Problem
Can you copy the data from the line containing "Open the INOX series tab" up to and including the line containing "[x=854, y=41]" word for word, leaving out the pictures?

Data shown
# # #
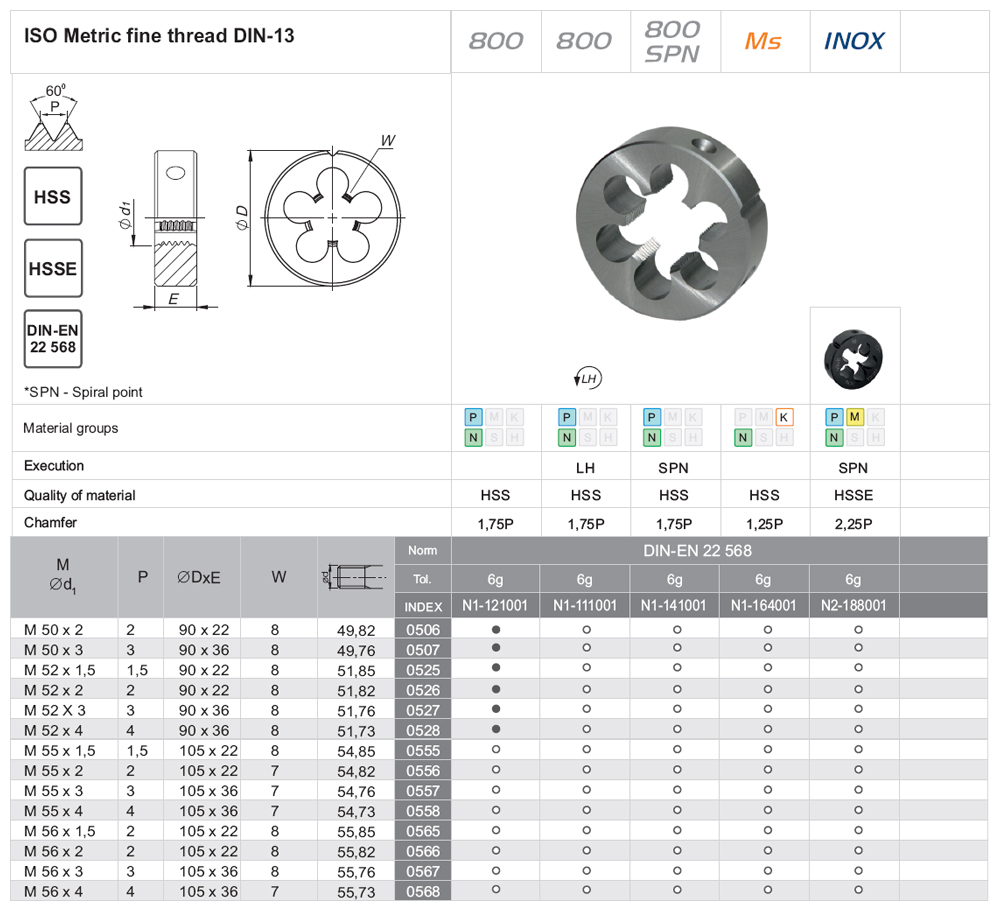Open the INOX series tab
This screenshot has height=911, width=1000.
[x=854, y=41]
# # #
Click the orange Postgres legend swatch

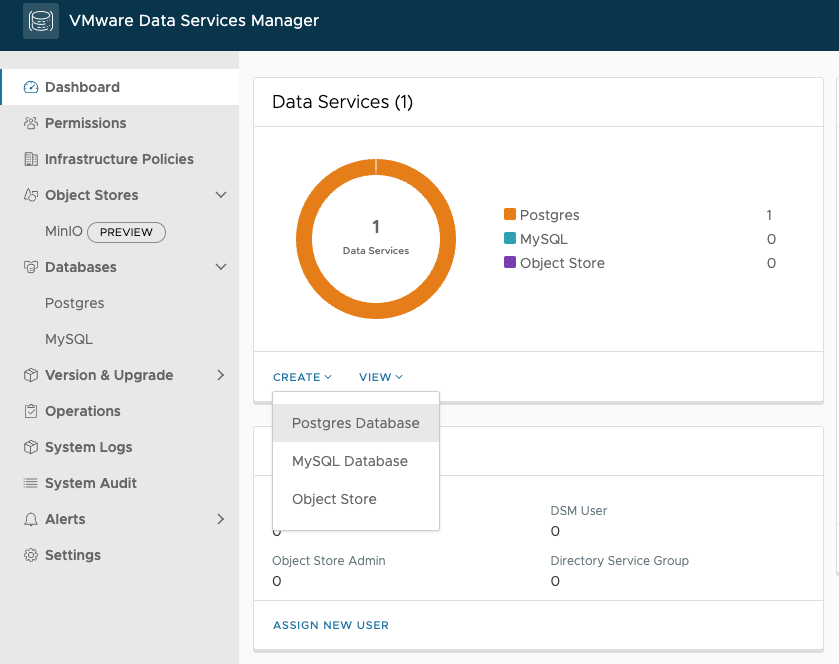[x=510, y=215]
# # #
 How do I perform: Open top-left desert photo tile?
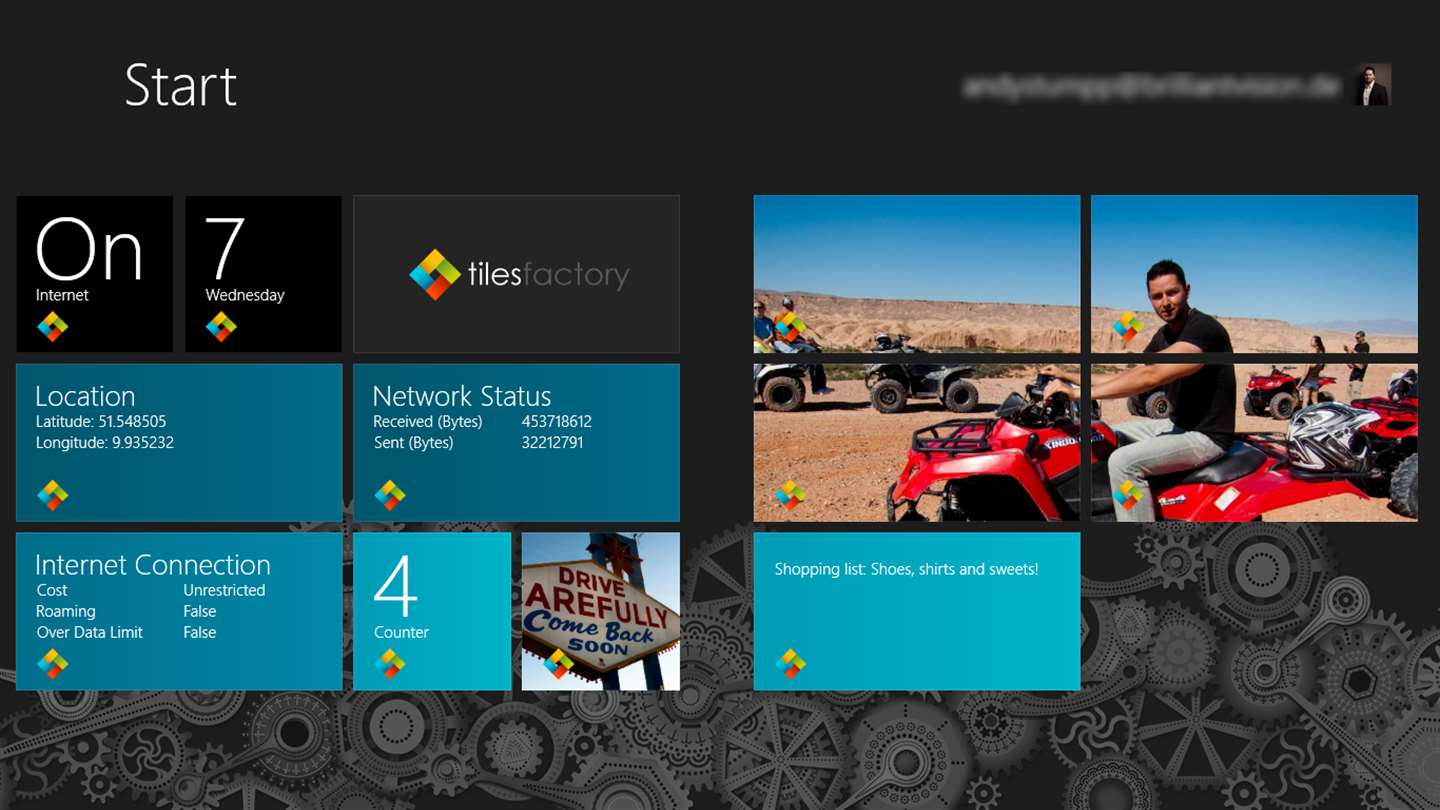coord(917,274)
# # #
Response for this exercise
Open the INOX series tab
This screenshot has height=911, width=1000.
[x=854, y=41]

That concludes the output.